RESENHA - TUDO É RIO - CARLA MADEIRA
Classificação: ★★★☆☆
No livro "Tudo é Rio", da escritora brasileira Carla Madeira, podemos perceber que a escritora mergulha nas profundezas das emoções humanas, especialmente nas dinâmicas de relações disfuncionais marcadas pelo machismo, publicado em 2014 e redescoberto nos últimos anos com grande força entre os leitores brasileiros, o livro retrata como o patriarcado se infiltra nas subjetividades dos personagens, estabelecendo suas ações e afetos.
O casal protagonista, Dalva e Venâncio, iniciam sua trajetória sendo considerado um exemplo de amor e cumplicidade, porém, rapidamente revelam as fragilidades de um relacionamento estabelecido por intermédio de idealizações e possessividade, a euforia da gravidez dá lugar ao ciúme doentio de Venâncio, que não suporta dividir as atenções da esposa com o filho recém-nascido. A situação resulta em uma tragédia, com a morte do bebê durante um acesso de raiva do pai, a escritora, ao retratar esse acontecimento brutal, levanta questionamentos sobre a romantização da violência doméstica e a perpetuação da impunidade masculina – algo ainda muito presente na realidade brasileira, mesmo após a criação da Lei Maria da Penha, em 2006.
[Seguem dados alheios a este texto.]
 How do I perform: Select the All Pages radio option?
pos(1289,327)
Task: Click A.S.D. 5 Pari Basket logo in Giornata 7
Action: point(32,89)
Diante disso, podemos perceber que a escrita levanta dúvidas importantes sobre o comportamento de Dalva, que permanece ao lado do marido mesmo após a morte do filho e a violência sofrida, entendemos que possa ocorrer de autora tentar imitar a realidade de muitas mulheres que, por diversos fatores sociais, emocionais e econômicos, não conseguem romper com o ciclo da violência, a ausência de denúncia e a reconciliação do casal soam artificiais. Além disso, entendemos que a literatura tem o poder de denunciar e provocar reflexão, mas em certos momentos o livro parece normalizar o inaceitável, o que gera desconforto e ambiguidade. Dado isso, entende-se que há o risco de romantização da submissão feminina pairando sobre a narrativa, tornando necessário um olhar atento e crítico .
Além do mais, é importante destacar que uma parte bastante relevante do romance é Lucy, a prostituta mais desejada da cidade, que representa o abandono, a exclusão e o estigma social, a jovem órfã e vítima de violência doméstica e sexual, se vê expulsa de casa pela própria tia para proteger o marido abusador. Essa história demonstra a realidade de tantas mulheres brasileiras que, ao invés de proteção, encontram hostilidade dentro do próprio lar. De acordo com a pesquisa “Mulheres Brasileiras nos Espaços Público e Privado”, foi tido que 23% das mulheres brasileiras já sofreram violência doméstica, e muitas não denunciam por medo ou dependência, a construção da personagem Lucy, traz inconsistências ao sugerir que ela “gosta” de ser prostituta, ignorando as condições de vulnerabilidade que a levaram a essa vida – o que pode ser lido como uma romantização de um dos ofícios mais perigosos do mundo para mulheres, como mostram dados da ONU.
Diante do exposto, pode-se dizer, portanto, que embora a escrita de Carla Madeira seja sensível e poética, o livro erra ao tratar com leveza temas que necessitam de mais seriedade e responsabilidade narrativa, entendemos que o livro acerta ao denunciar o machismo estrutural, mas falha ao não apresentar alternativas reais ou ao sugerir que o amor pode redimir qualquer tipo de violência. Assim como um rio que transborda e destrói, mas também fertiliza, "Tudo é Rio" nos obriga a refletir sobre o que aceitamos como natural em nossas relações e sobre o papel da literatura em construir ou desconstruir imaginários sociais.